Утолив голод, я пошел далее. Пока велся запас, то я мало заботился о будущем; но как скоро сума и сулея сделались пусты, то я весьма ясно почувствовал, что пока в карманах будет свистеть ветер, то и на желудке будет тошно, следовательно, так или сяк, а надобно добывать денег. Составя план к обогащению, в глубокие сумерки вступил я в богатое село Вороново, дошел до церкви и под крыльцом улегся, но во всю ночь не смыкал глаз. Немного за полночь, зная, что пономарь скоро появится с ключами, и помня, как удачно представлял я злого духа, пошел ко рву, окружавшему паперть, где после бывшего дождя стояло несколько воды.

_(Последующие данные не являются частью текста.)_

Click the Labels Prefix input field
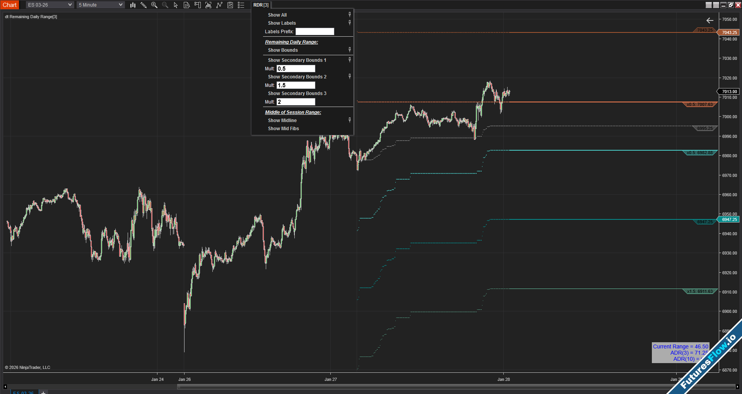Screen dimensions: 742x394 coord(315,32)

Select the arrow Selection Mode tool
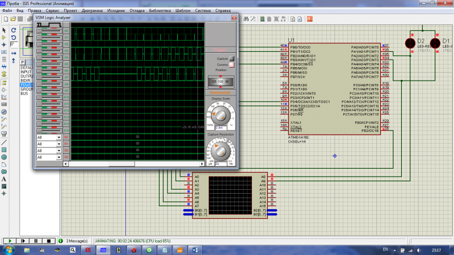4,30
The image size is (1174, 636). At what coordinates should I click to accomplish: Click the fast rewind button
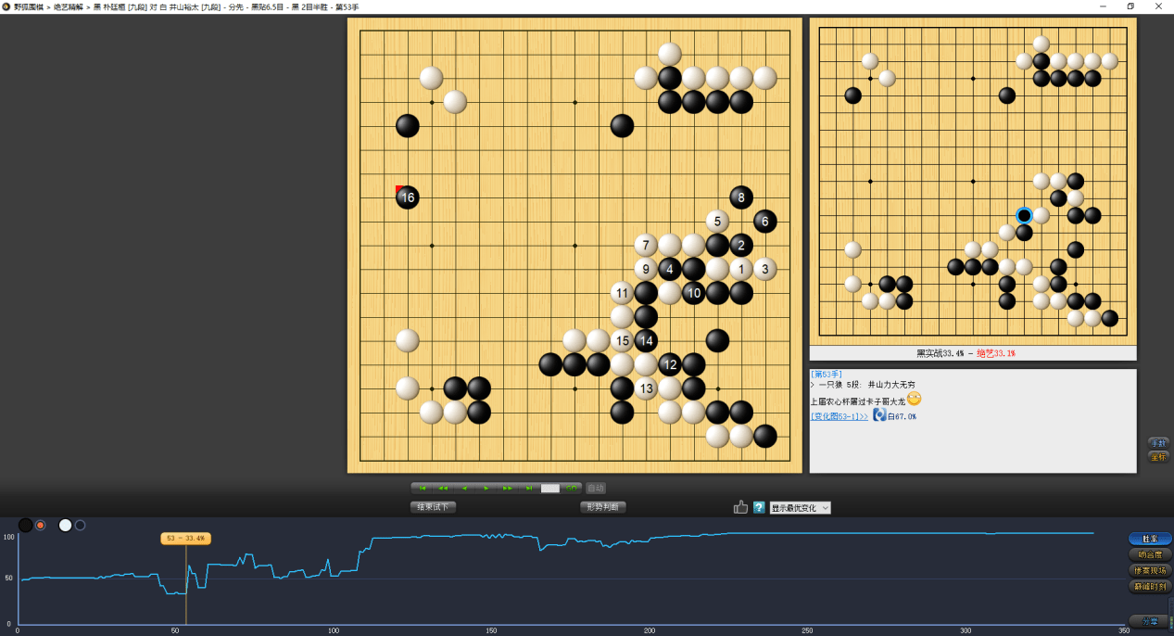tap(444, 488)
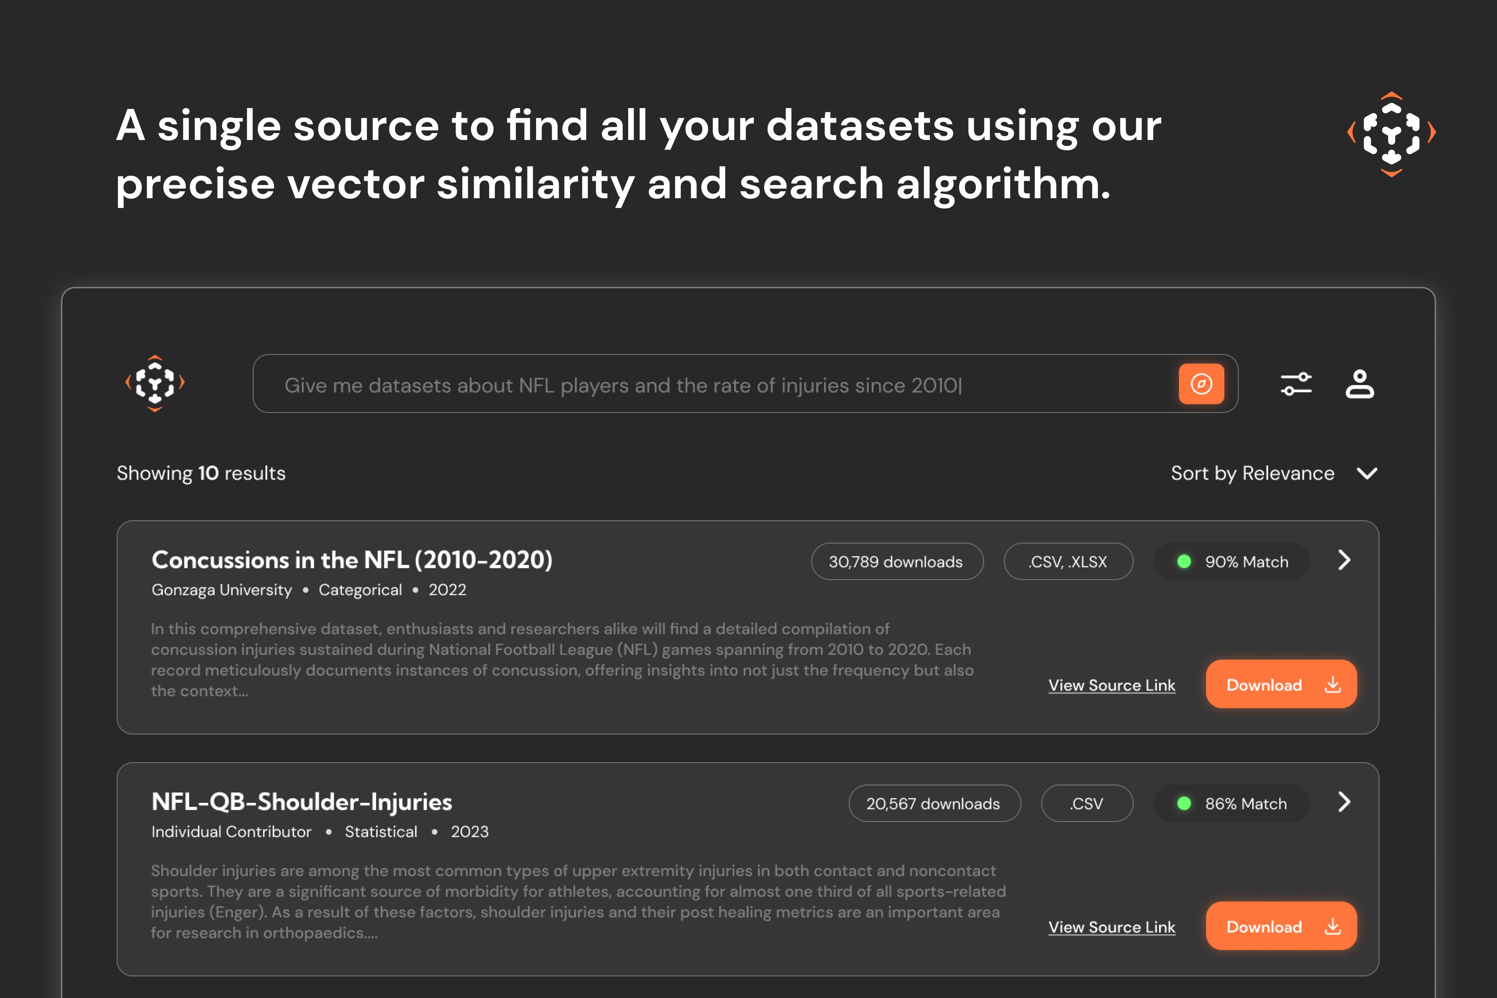The width and height of the screenshot is (1497, 998).
Task: Click download arrow icon on NFL-QB-Shoulder-Injuries card
Action: tap(1333, 927)
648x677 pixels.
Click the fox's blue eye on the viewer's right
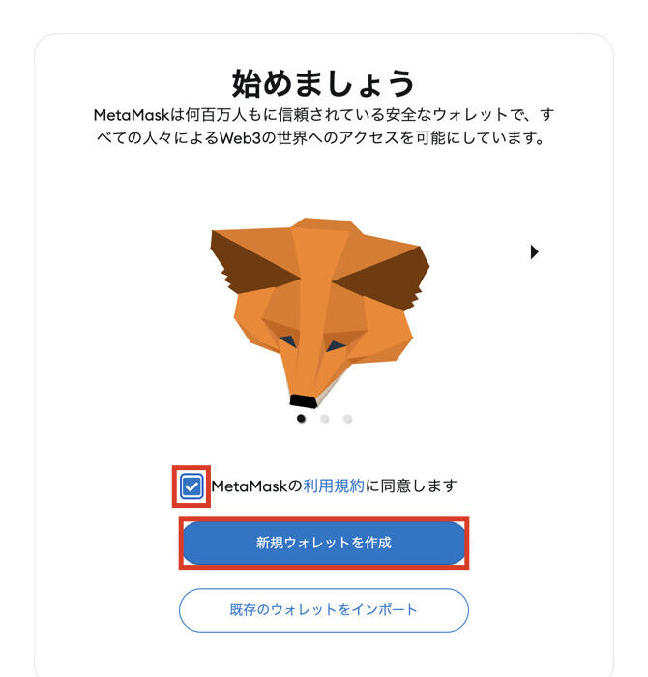[x=336, y=345]
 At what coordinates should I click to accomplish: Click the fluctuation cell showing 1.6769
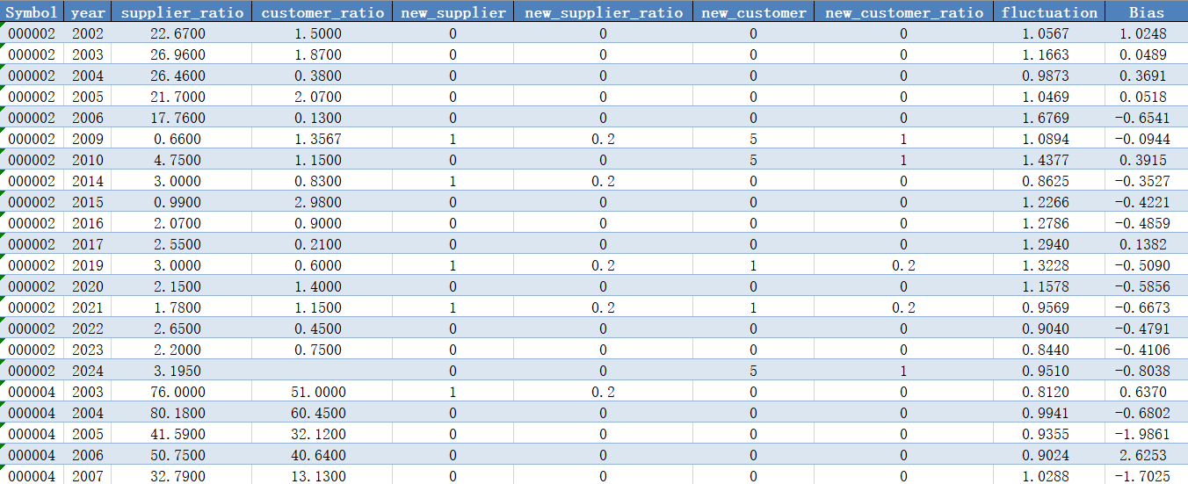(x=1049, y=118)
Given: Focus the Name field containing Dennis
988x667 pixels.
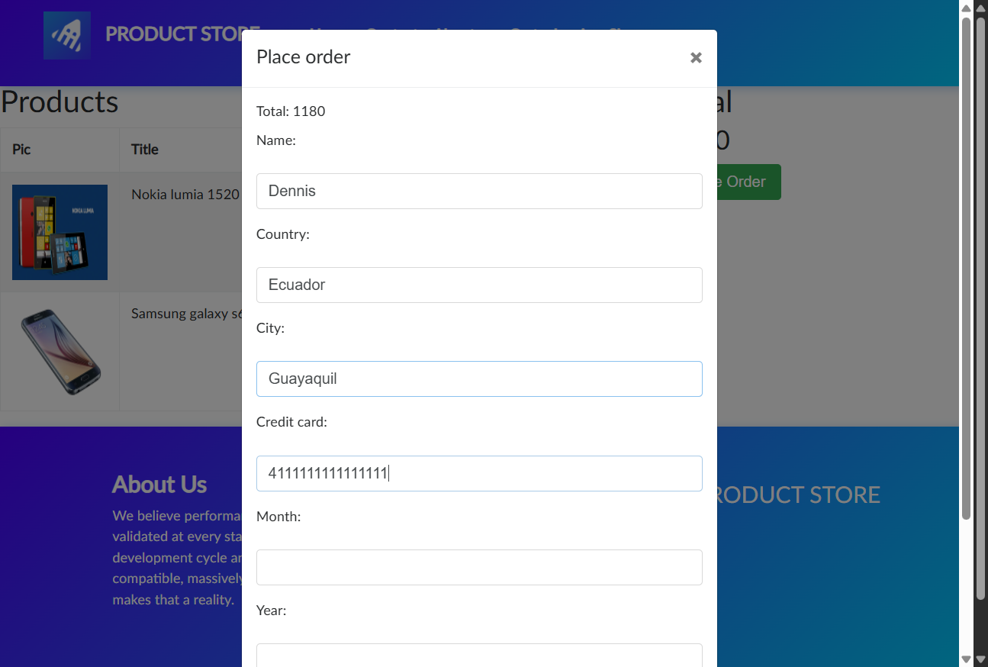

Я разделся донага и весь с головы до ног выпачкался грязью; после сего подвига взяв с собою одну суму, а платье сложив у ограды, притаился у крыльца церковного. И действительно, пономарь не замедлил показаться с фонариком, бренча ключами. Как скоро он вступил в церковь и поставил фонарь на пол, я ворвался вслед за ним и закричал так неистово, что самому стало страшно. Пономарь, увидя страшилище, затрепетал, поколебался и пал на землю, бормоча невнятно молитву. Его же поясом я связал ему руки; потом, взяв ключи и фонарь, отыскал церковный сундук, отпер и начал наполнять суму злотыми и червонцами, что было весьма удобно, ибо золотые и серебряные деньги лежали отдельно от медных. Когда в сундуке не осталось ни одной монеты, я вышел из церкви, запер дверь и ключи закинул в бурьян. С трепетом — мне казалось, что в меня действительно вселился бес, — бросился к платью, вымылся наскоро в луже, оделся и пустился в поле.
Когда совсем рассвело, то я счел свою казну и нашел до тысячи злотых. Какое несметное богатство! Тут родилась мысль кинуть наружность дьячковскую и преобразиться в пана. На сей конец в первом селении, к коему я прибился, велел содержателю корчмы призвать бородобрея и лишился без всякой жалости толстого пучка, отращивание коего стоило мне великих трудов и долгого времени.